Dari difinisi itu dapat dikatakan bahwa tujuan membaca ditekankan pemahaman (understanding). Pemahaman ini berarti pembaca terlihat secara aktif dalam bacaan dan bias mencapai pemahaman tanpa harus terpaku dari kata demi kata ataupun huruf demi huruf.
Berdasarkan pendapat-pendapat di atas, kami dapat menyimpulkan bahwa kecakapan dalam memahami bacaan adalah sesuatu kemampuan dalam memahami atau dapat mengerti maksud dari bacaan tersebut.
2. Pendekatan Contectual Teaching and Learning (CTL)
A. Latar Belakang
Pembelajaran Kontekstual merupakan pembelajaran berdasarkan filosofi konstruktivisme yang digagas oleh Jean Piaget (1886-1980) ahli psikologi dari Swis dan Lev Vygosty (1896-1934 ahli psikologi dari Rusia (Budiharjo, 2003; 12).
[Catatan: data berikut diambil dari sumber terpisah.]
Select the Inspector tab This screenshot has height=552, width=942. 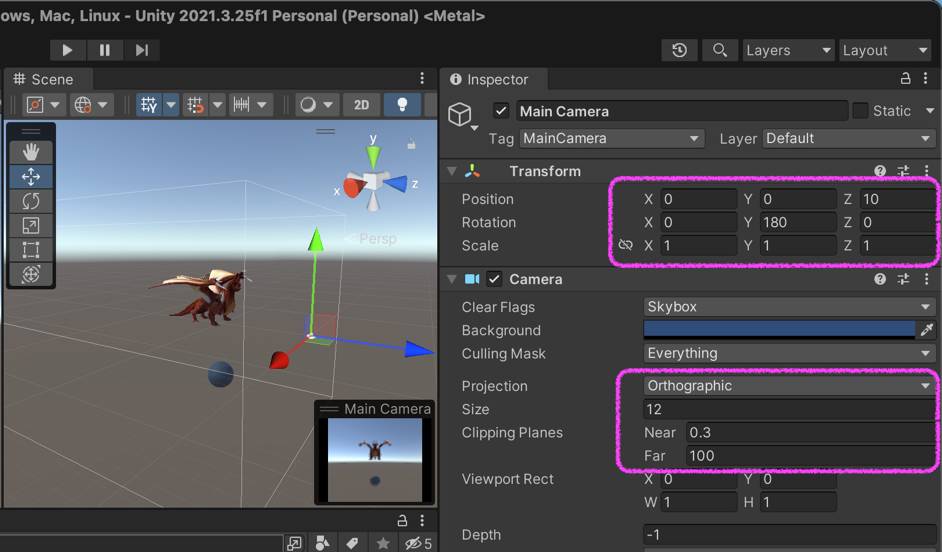pos(489,79)

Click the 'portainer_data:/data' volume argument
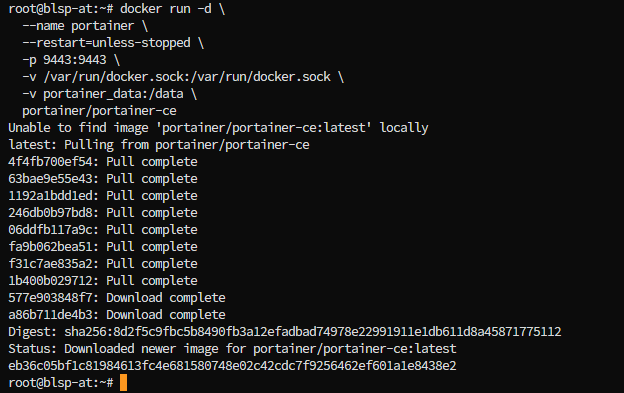[x=113, y=94]
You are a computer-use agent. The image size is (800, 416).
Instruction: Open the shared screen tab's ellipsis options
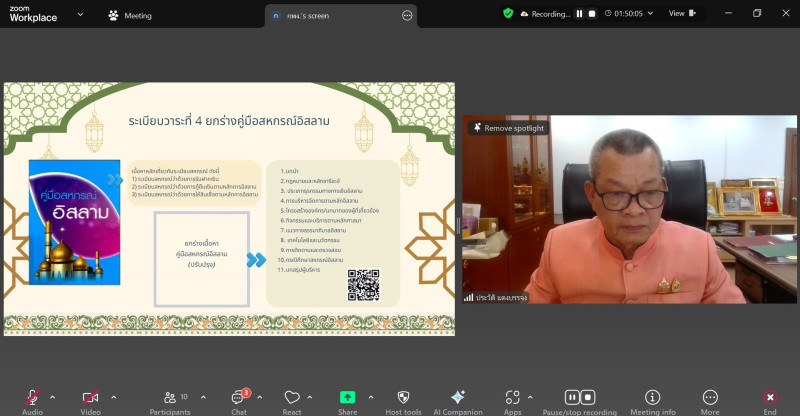point(407,16)
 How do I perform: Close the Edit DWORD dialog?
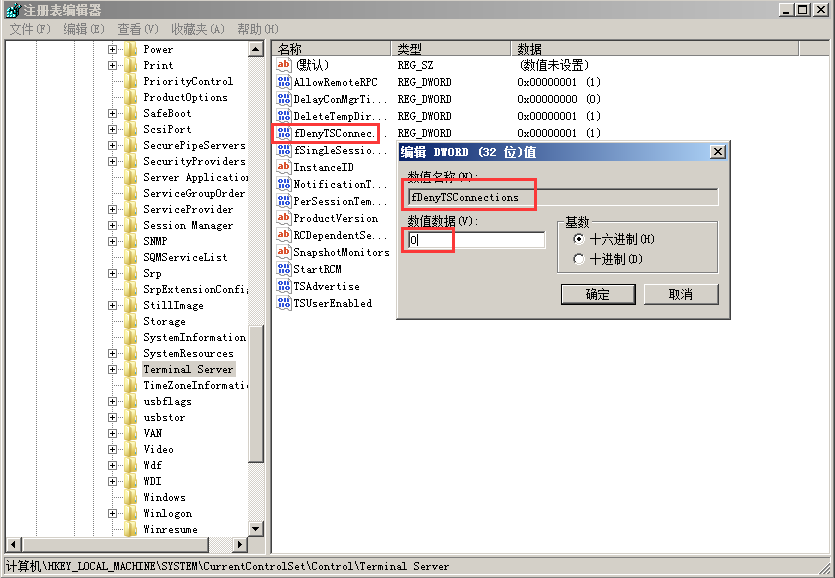pos(717,151)
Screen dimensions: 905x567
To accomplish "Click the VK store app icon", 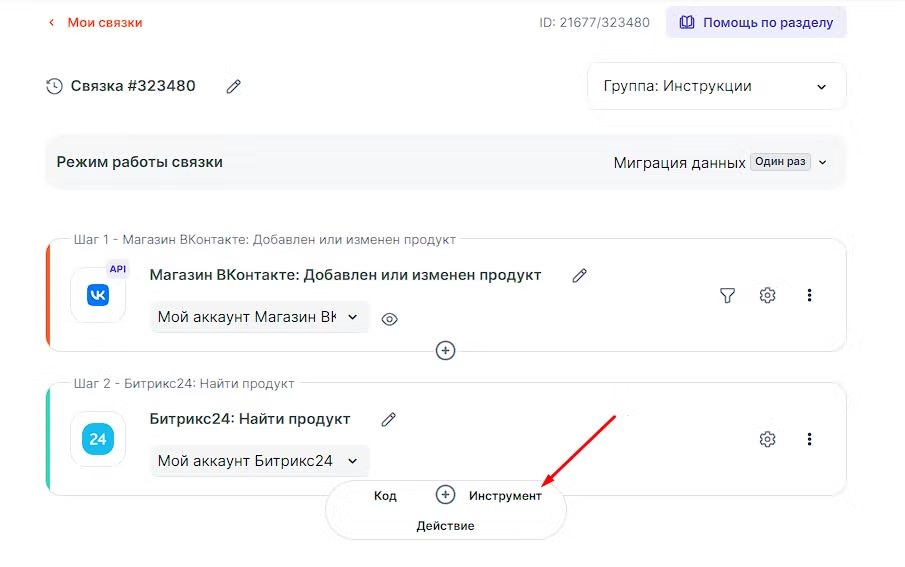I will pos(98,295).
Menurut Brooks (dalam Budiharjo, 2003;13) pembelajaran kontekstual adalah sebuah pendekatan pembelajaran yang menggunakan filosofi konstruktivisme yang pada prinsipnya adalah informasi atau pengetahuan yang dibangun oleh siswa sendiri berdasarkan apa yang dimilikinya. Sehingga fenomena Guru berakting di depan kelas dan siswa mendengarkan haruslah diubah menjadi siswa belajar dan bekerja sedangkan guru mengarahkan dan memfasilitasinya.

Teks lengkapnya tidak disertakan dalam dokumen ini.